Metti in pratica:
[1] Elenca, nell'ordine in cui compaiono, tutte le parole del brano sulla potenza fotovoltaica che terminano in "-ità".
[2] Trascrivi dal brano sulla potenza fotovoltaica il passo che comincia con "Fino a pochi" e prosegue fino a "del black out.".

Sezione del testo:
Fino a pochi anni fa, questo livello di potenza era considerato così lontano che sembrava prematuro stare a preoccuparsi del rischio di black out. I 7750 MW fotovoltaici, che risultano oggi collegati alla rete, si trovano ancora entro la zona di sicurezza, ma si stanno avvicinando molto al limite che può portare all’instabilità della rete con probabilità finita del black out.
Conseguenze del limite sul contributo energetico
Come abbiamo visto, il limite K è un concetto statistico che contiene un certo margine d’incertezza. Per questo motivo, si può discutere sulla sua entità in relazione ai fattori da cui esso dipende. Sulla sua esistenza, però, non si può avere incertezza, essendo il concetto conseguenza diretta dell’aleatorietà della produzione di potenza e dei suoi effetti sul sistema automatico di controllo della rete.

Dati in esame:

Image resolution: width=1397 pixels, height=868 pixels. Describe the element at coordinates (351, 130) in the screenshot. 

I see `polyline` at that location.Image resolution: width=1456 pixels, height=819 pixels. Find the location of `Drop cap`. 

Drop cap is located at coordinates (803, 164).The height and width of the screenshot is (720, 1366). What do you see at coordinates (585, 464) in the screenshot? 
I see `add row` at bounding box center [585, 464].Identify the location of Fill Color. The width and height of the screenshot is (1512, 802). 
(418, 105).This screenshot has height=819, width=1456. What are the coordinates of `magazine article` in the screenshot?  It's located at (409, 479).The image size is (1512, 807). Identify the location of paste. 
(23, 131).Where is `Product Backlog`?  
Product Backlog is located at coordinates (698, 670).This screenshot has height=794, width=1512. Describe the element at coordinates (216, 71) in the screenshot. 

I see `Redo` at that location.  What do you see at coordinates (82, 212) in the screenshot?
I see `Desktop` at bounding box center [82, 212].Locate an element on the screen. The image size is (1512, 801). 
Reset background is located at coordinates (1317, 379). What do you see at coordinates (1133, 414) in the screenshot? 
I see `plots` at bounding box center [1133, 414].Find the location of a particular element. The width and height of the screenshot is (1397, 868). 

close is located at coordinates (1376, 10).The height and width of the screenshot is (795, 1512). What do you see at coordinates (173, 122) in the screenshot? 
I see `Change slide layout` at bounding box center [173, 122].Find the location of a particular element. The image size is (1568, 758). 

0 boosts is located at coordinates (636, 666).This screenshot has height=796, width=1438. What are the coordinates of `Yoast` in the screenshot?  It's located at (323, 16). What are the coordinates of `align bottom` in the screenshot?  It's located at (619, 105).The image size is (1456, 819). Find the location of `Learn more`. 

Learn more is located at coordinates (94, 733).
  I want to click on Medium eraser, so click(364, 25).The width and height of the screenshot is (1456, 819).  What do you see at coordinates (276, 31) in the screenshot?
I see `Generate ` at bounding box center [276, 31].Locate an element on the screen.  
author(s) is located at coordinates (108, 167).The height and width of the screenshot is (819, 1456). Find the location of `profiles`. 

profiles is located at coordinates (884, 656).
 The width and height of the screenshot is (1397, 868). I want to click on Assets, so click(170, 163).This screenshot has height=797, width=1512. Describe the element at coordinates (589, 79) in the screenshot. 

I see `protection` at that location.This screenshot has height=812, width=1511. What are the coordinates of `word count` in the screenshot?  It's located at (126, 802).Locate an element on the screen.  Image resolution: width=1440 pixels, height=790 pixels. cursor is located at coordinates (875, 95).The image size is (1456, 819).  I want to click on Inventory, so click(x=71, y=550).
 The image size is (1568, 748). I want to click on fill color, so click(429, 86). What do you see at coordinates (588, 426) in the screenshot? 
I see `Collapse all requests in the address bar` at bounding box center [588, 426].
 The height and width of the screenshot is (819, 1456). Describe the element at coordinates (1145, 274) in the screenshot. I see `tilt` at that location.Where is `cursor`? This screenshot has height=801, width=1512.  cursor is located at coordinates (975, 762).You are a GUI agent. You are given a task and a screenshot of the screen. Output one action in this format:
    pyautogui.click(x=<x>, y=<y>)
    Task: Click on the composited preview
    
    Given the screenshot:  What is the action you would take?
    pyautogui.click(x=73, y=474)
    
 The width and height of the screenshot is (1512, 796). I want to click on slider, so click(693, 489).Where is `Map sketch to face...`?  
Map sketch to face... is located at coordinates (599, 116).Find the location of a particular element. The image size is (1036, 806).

Risposte in ordine:
[1] instabilità, probabilità, entità, aleatorietà

[2]
Fino a pochi anni fa, questo livello di potenza era considerato così lontano che sembrava prematuro stare a preoccuparsi del rischio di black out. I 7750 MW fotovoltaici, che risultano oggi collegati alla rete, si trovano ancora entro la zona di sicurezza, ma si stanno avvicinando molto al limite che può portare all’instabilità della rete con probabilità finita del black out.